Collaborating with pharma
Philips often talks with big pharma companies that distribute drugs to try to close one of the most significant gaps within the African healthcare system – the drug supply chain.
“We are not a pharma company, so we don’t have expertise in developing drugs, but what we see, especially as part of our CLC projects, is that the supply chain for pharma is very critical,” Kroezen states.
“In simple terms, if a pharmacy in a primary care facility runs out of stock, which happens regularly, people don’t come to the facility anymore because many people in Africa consider a visit to a facility where they don’t get drugs a waste of time.”

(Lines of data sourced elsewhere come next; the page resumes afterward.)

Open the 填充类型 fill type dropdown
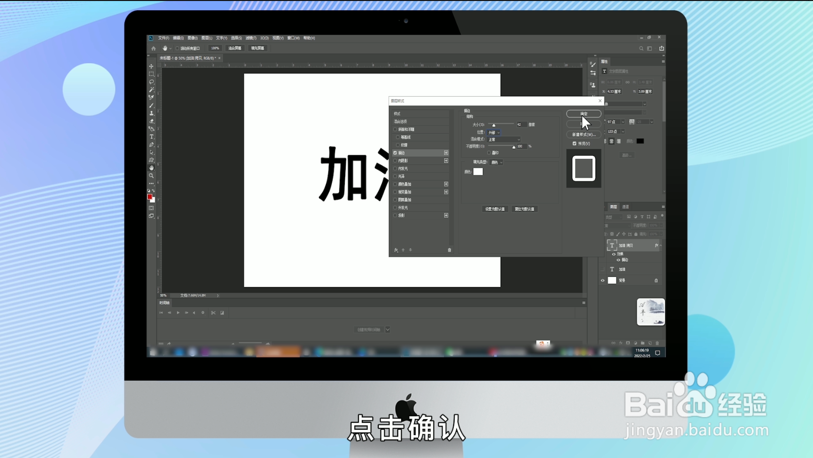The image size is (813, 458). (496, 162)
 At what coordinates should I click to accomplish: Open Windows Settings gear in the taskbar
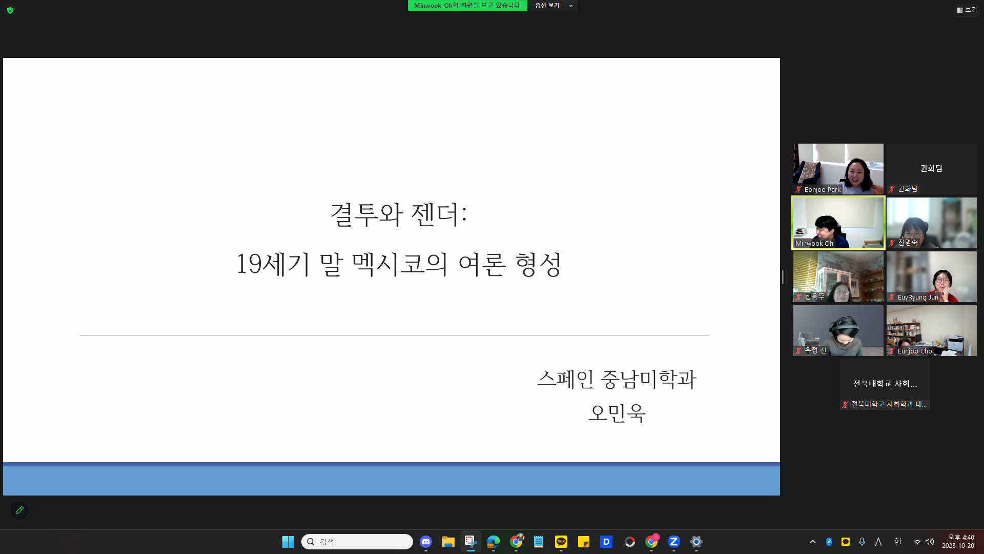point(696,542)
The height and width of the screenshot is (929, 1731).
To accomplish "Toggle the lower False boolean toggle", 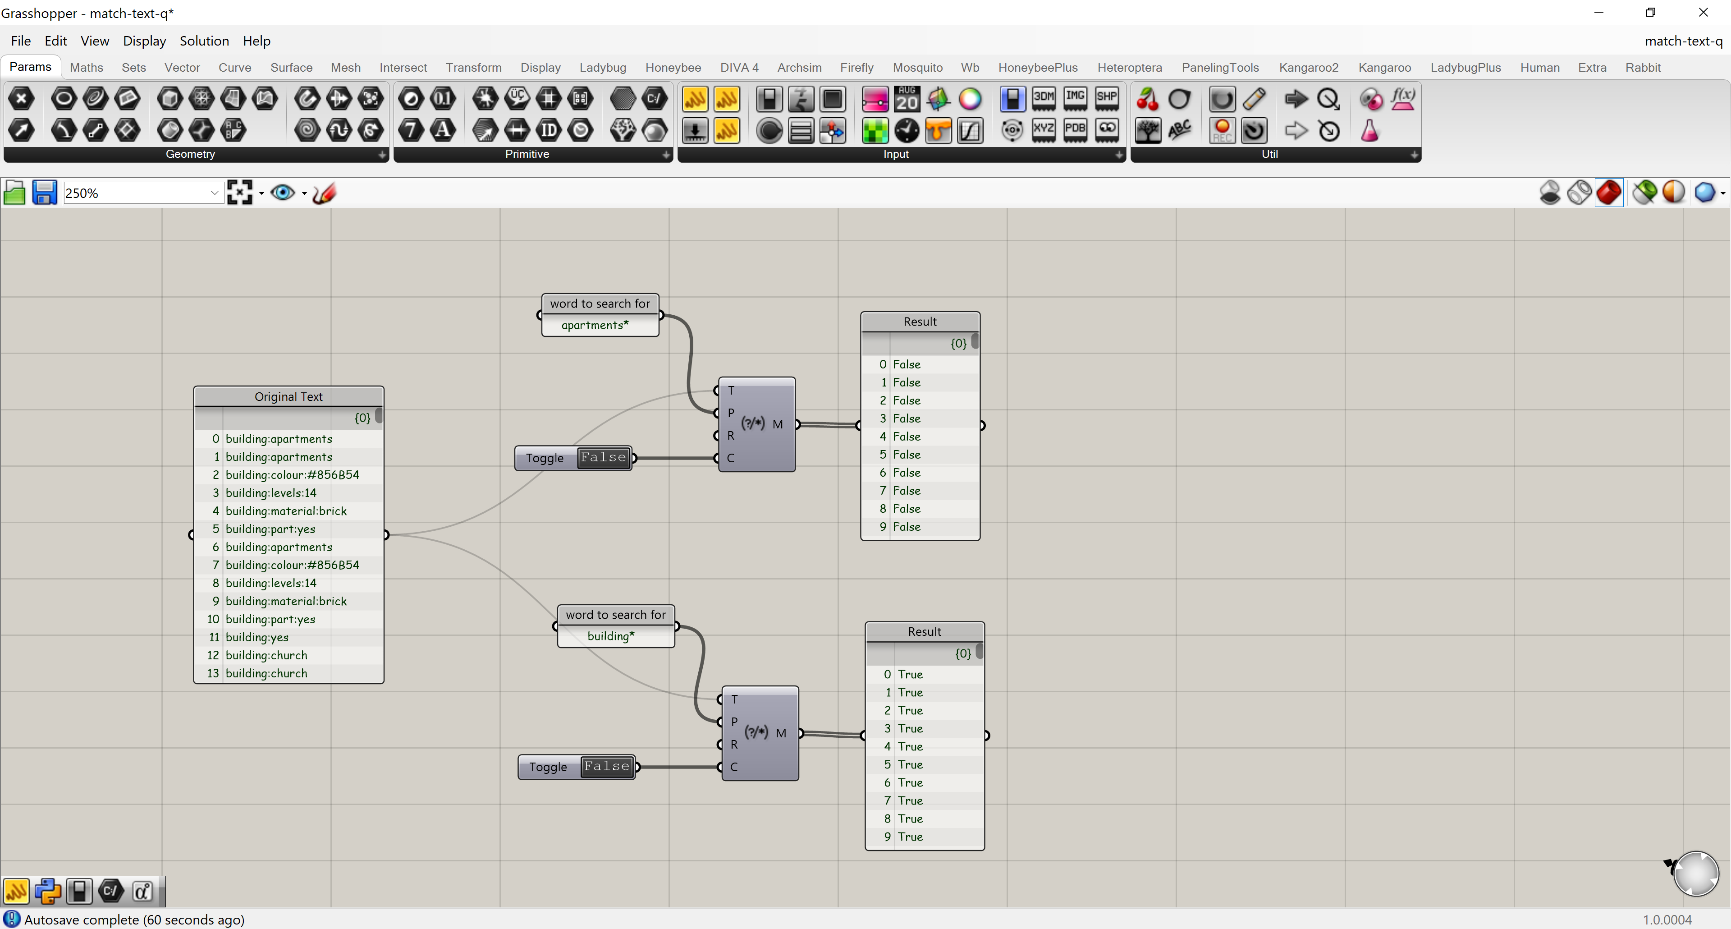I will 607,766.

Once the word spreads around the community that no more medications are available at a facility, there’s an immediate drop in the number of patients that come to that facility. A supply chain ensures essential medicines are in stock, which is critical.
“Next to that, there are certain diseases that require a diagnosis and then the treatment with drugs. So that’s another area where there is potential to collaborate, where we, as Philips, may be able to develop a device to make a diagnosis. Then pharma can do the drug to cure the disease,” Kroezen states.

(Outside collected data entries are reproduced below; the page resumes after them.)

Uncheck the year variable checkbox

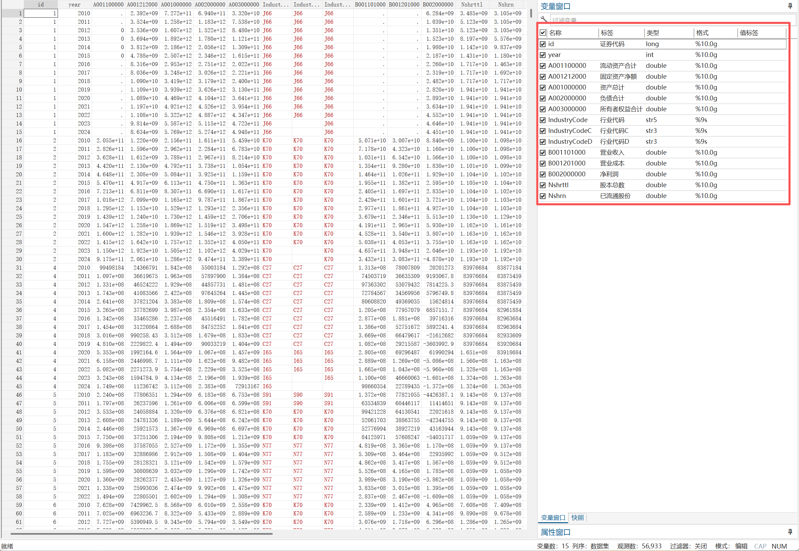pyautogui.click(x=543, y=55)
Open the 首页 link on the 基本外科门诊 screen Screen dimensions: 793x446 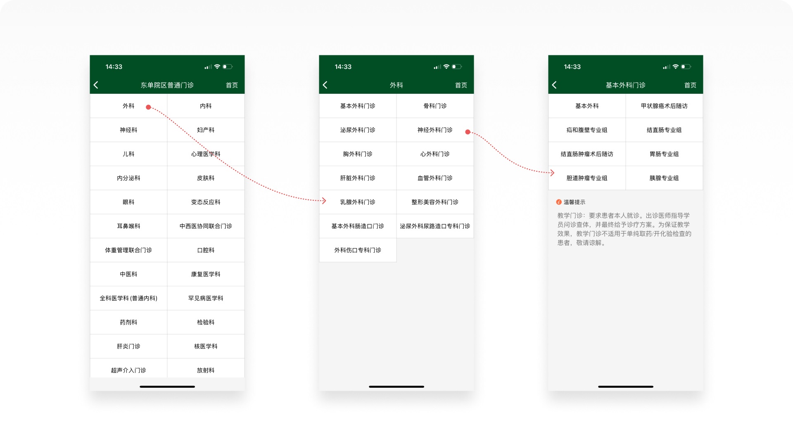click(x=690, y=85)
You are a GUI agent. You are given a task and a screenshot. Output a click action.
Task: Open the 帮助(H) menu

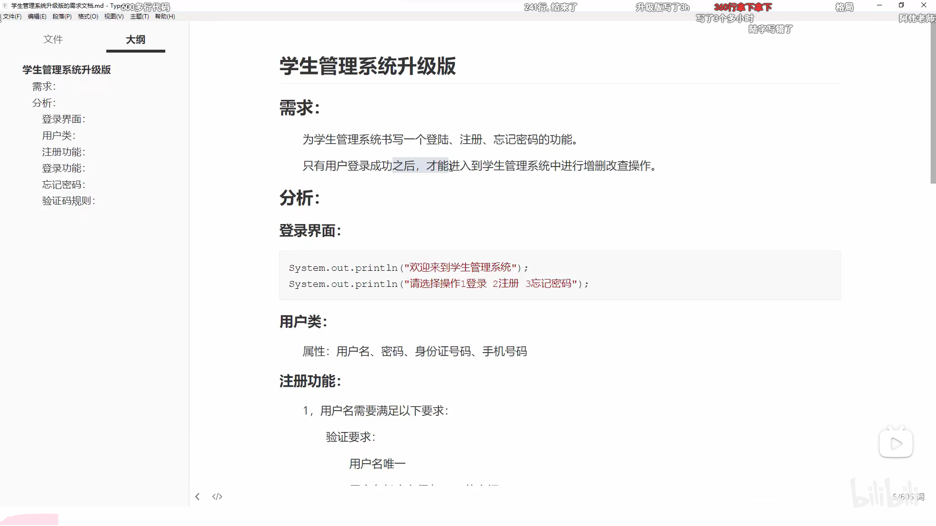click(165, 16)
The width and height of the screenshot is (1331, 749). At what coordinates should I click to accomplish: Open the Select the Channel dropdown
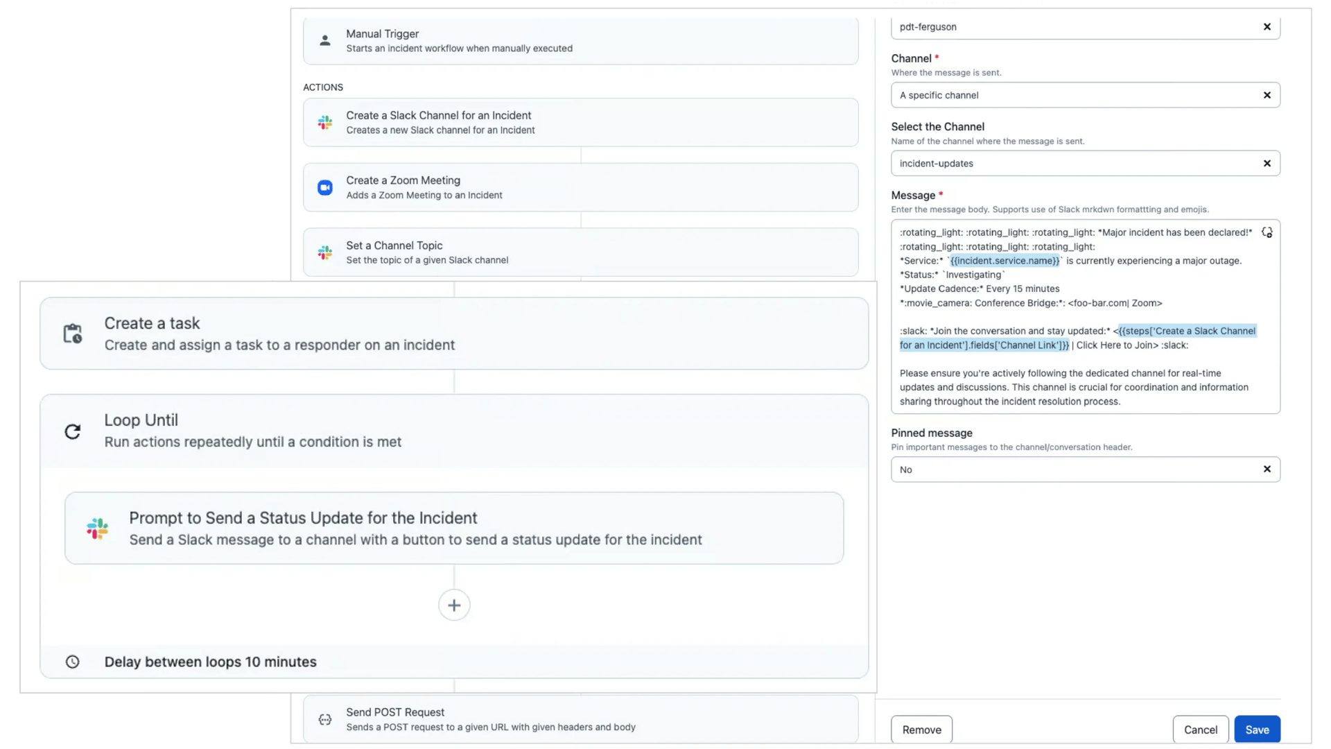point(1075,163)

Philips has set a target that by 2030, it wants to improve 400 million lives annually in access to care countries as part of its bigger ambition to improve the lives of 2.5 billion people annually.
“That is the big goal driving all these efforts, and one key element in what we do is partnerships. We are a health technology company. That’s what we are good at,” Kroezen states.
“We are innovators, but we cannot do it alone. We need health workers to serve patients. We need pharma and others to ensure the supply chain is working. So, we try to build coalitions around certain big challenges and bring different competencies together to create sustainable solutions.”
About the interviewee
Ties Kroezen serves as director primary care, responsible for leading the Connected Primary Care Solutions venture in Philips, with a focus on countries with low access to care. This venture is part of Philips’ strategy for annually improving the lives of 400 million people in communities with poor access to care by 2030. Before joining Royal Philips, Kroezen served as business and strategy consultant working for a.o. Accenture and KPMG. He moved on to become a social entrepreneur in Africa, setting up and leading businesses in agriculture, solar, and IT. Kroezen has a master’s degree in business science from the University of Twente. He is the chairman of the supervisory board of Inuka, a social venture active in digital mental health.
About the author
Jessica Hagen is a freelance life sciences and health writer and project manager who has worked with medical XR companies, fiction/nonfiction authors, nonprofit and for-profit organisations and government entities.